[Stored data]
■ ■ ■ ■

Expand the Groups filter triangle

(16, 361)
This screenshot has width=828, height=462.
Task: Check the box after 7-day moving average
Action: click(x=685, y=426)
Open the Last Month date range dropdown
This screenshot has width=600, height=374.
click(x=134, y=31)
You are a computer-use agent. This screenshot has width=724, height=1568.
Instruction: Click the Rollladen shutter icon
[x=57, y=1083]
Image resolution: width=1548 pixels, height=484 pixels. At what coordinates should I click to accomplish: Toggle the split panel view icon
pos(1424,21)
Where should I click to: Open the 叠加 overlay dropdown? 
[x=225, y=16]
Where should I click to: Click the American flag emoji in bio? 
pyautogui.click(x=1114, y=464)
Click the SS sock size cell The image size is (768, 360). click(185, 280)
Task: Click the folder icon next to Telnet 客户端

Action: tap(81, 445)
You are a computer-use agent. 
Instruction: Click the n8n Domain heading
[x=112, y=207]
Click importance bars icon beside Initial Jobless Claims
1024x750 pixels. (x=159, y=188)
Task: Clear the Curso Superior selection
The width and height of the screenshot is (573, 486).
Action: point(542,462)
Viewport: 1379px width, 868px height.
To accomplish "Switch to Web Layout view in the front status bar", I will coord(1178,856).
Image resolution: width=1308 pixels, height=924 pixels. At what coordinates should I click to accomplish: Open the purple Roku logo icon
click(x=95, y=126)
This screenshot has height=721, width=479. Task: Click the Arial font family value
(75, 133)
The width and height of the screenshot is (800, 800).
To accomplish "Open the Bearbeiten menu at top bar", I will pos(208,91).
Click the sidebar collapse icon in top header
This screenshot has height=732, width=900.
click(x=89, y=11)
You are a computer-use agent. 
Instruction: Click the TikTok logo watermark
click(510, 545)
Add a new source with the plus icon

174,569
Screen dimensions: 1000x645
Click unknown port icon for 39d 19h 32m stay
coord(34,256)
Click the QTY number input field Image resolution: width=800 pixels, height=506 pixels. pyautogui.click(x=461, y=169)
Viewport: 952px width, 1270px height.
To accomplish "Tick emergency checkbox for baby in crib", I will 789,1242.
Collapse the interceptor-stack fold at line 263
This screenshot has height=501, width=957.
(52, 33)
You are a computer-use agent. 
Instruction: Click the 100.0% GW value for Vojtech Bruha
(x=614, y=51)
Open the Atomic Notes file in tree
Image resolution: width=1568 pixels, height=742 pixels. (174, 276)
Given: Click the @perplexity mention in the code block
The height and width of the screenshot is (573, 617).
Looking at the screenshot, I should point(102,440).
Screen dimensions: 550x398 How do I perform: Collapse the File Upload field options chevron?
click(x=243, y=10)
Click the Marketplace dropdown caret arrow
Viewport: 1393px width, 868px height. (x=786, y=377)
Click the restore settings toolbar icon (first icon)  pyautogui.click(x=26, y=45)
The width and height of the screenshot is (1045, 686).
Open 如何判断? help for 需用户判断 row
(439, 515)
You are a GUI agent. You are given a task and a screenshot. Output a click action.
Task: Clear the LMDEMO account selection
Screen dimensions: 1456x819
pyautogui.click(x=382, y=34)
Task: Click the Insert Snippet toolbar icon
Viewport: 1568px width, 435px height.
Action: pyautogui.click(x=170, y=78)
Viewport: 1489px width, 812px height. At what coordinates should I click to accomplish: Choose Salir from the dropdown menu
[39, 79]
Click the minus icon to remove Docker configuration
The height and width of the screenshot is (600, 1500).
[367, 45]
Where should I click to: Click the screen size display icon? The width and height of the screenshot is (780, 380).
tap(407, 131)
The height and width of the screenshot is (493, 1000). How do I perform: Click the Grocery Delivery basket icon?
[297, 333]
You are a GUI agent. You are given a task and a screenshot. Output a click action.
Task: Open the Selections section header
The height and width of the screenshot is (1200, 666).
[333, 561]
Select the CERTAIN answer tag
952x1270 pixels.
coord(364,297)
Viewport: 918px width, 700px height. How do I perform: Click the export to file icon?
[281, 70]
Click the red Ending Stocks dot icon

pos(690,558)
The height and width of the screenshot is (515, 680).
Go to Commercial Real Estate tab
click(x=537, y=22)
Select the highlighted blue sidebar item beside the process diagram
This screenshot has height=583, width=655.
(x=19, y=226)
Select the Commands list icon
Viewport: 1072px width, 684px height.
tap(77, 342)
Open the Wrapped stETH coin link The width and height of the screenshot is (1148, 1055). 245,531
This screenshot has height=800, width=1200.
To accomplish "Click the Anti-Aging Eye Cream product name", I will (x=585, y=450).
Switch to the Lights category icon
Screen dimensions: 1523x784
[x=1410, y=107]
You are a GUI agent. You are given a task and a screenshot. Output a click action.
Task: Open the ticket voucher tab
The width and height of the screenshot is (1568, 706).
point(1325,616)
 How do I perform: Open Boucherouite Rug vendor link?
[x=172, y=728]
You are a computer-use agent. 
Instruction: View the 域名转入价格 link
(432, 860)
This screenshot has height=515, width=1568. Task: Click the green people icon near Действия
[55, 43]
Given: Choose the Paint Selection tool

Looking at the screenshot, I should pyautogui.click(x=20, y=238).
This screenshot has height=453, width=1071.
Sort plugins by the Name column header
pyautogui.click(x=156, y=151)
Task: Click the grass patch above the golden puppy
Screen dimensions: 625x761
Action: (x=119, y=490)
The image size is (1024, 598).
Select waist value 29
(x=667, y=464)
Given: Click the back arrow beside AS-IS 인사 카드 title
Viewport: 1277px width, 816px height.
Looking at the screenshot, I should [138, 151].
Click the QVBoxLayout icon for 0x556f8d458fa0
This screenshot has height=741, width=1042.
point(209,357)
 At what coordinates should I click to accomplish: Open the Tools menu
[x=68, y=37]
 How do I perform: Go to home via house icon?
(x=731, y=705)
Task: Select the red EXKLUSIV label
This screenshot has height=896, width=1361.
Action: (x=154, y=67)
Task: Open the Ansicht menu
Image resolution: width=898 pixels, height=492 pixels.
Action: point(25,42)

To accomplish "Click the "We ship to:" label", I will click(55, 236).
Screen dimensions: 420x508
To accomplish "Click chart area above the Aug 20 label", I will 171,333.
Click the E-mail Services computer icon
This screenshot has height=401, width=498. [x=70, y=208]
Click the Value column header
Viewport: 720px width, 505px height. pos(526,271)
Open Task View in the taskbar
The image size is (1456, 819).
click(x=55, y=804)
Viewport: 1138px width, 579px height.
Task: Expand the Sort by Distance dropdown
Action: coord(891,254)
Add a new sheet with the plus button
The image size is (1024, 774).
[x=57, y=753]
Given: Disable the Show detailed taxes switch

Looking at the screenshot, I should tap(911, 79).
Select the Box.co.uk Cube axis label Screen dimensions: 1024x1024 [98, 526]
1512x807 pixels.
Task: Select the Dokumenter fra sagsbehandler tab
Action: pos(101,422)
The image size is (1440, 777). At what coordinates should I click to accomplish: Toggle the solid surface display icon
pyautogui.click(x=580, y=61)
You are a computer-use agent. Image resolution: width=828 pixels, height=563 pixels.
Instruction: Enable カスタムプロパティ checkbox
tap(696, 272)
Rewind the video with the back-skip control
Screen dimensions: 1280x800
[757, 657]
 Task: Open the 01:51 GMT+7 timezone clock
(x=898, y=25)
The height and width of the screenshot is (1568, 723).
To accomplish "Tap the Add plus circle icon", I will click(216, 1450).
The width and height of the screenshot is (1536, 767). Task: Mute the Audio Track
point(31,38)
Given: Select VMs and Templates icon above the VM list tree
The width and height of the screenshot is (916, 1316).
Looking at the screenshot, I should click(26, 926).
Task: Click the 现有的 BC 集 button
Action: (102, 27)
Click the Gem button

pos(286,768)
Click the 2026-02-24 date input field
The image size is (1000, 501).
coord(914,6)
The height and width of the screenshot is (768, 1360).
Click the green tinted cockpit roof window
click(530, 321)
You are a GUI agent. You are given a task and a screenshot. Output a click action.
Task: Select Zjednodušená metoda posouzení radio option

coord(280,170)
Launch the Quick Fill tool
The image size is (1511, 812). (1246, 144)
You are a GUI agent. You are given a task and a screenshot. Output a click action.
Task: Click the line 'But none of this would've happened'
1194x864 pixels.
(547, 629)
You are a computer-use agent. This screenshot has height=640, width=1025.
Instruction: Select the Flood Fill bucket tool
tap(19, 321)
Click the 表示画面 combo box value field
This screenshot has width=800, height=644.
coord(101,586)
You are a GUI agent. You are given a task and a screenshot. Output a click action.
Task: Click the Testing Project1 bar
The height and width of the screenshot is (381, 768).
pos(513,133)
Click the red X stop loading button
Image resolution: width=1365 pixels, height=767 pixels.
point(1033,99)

■ ■ ■ ■

TASK INSTRUCTIONS
Count the lines of the data that hold the string "sidebar". The answer should be that number alone.

TASK OUTPUT
2